In honor of the pilgrims' walk to the great Cathedral in Santiago we were given certificates of completion, which if you are fluent in Latin, you will be able to read above! Just in case the print is too small and the language indecipherable: there are our names in Latin (Joannem and Carolam) and the date June 23, 2012. And although we felt the joy and relief of completing our time on the Camino, we knew that reaching Santiago was the beginning as well as an endpoint.
Leaving Santiago, we realized that our path of adventure was continuing Our days were open until July 17 when we were to meet Jody and Kevin in Brussels. On we journeyed to Finisterra (translated: end of the earth.) This time we traveled (and relaxed) on a beautiful bus,with our feet especially enjoying the scenery along the way!
One of our awesome Aussie friends Penny recommended a funky little hostel run by a young man from Barcelona who fell in love and stayed in Finisterra. At O Albergue de Paz the acommodations were spartan, the people we met were memorable, and the price - 10 euro a night - was awesome.
Here's John at the actual medieval “end of the earth” --- a rocky outcrop into the Atlantic --- like so many others, with a bit more tourist shtick. We loved Finisterra, time to chill out, swim, read and explore!
After our idyllic days in Finisterra, on June 27 we traveled on to Porto, Portugal. As has been our (successful) mode on this adventure, we arrived with no plan on where to stay or what to do! However sadly, not feeling all that well. On the Camino neither of us took the time to get sick, but a bug, or several, caught up with us in Porto. Hot, tired, coughing -- and with no guidebook --- we found a hotel in the center of the city. The narrow stairs from the street made the place look sketchy, at first, maybe because we were so tired and travel-worn. In fact, the Hotel Aliados was charming, in the old European sense of the word. If you get to Porto, we recommend it.
Here are some words that came to us as we journaled along the way: watery (the city is built along the Duro River), blue tiles (old buildings with amazing facades)

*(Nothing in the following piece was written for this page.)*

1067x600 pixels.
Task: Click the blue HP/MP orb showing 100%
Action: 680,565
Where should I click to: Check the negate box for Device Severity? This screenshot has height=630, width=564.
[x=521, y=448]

and blue skies, long rifle (a soldier with a big gun told us that the Moorish Quarter was closed), best friend - that refers to each other -, good Chinese food - yes, in Porto - great ride on a boat, feeling better (Carol, trying to shake bronchitis, went to a doctor, had xrays and two consultations, without waiting, for $160. (No "insurance" --- just being in a country that cares about the health of the people within its borders.) And wonderfully, we enjoyed Fado music in the evenings!
A boat ride down the Duro River also improved our health and well being!
Porto is filled with always delightful street performance. In every city, the range of talent and creativity presented in public spaces was incredible- opera, break dancing, bubble blowing. And this man below was fascinating. We weren't sure at first that he was actually a person. For a euro, he pounded a nail with the "hammer" in his right hand. Other than that, he didn't move a muscle, remaining motionless even when his wife brought him a soda to drink through a straw!
Portugal, perhaps more than Spain, has suffered in the current economy. It doesn't stop them from maintaining their infrastructure. Not only roads and water mains, but esthetic infrastructure like this little park. The maintenance of parks and open spaces was beautiful, wherever we went. And it takes jobs to keep public spaces like these looking so good.
|relaxing in the beauty of antiquities,|
|and incredible gardens!|
Our time in Portugal was so brief, yet we felt it was time to move on as we had adventures on hand before meeting Jody and Kevin in mid July! So on July 1 we left for Salamanca, then a return to Madrid, where we would spend a few more days before going on to France via Lérida, in Cataluña, and Andorra.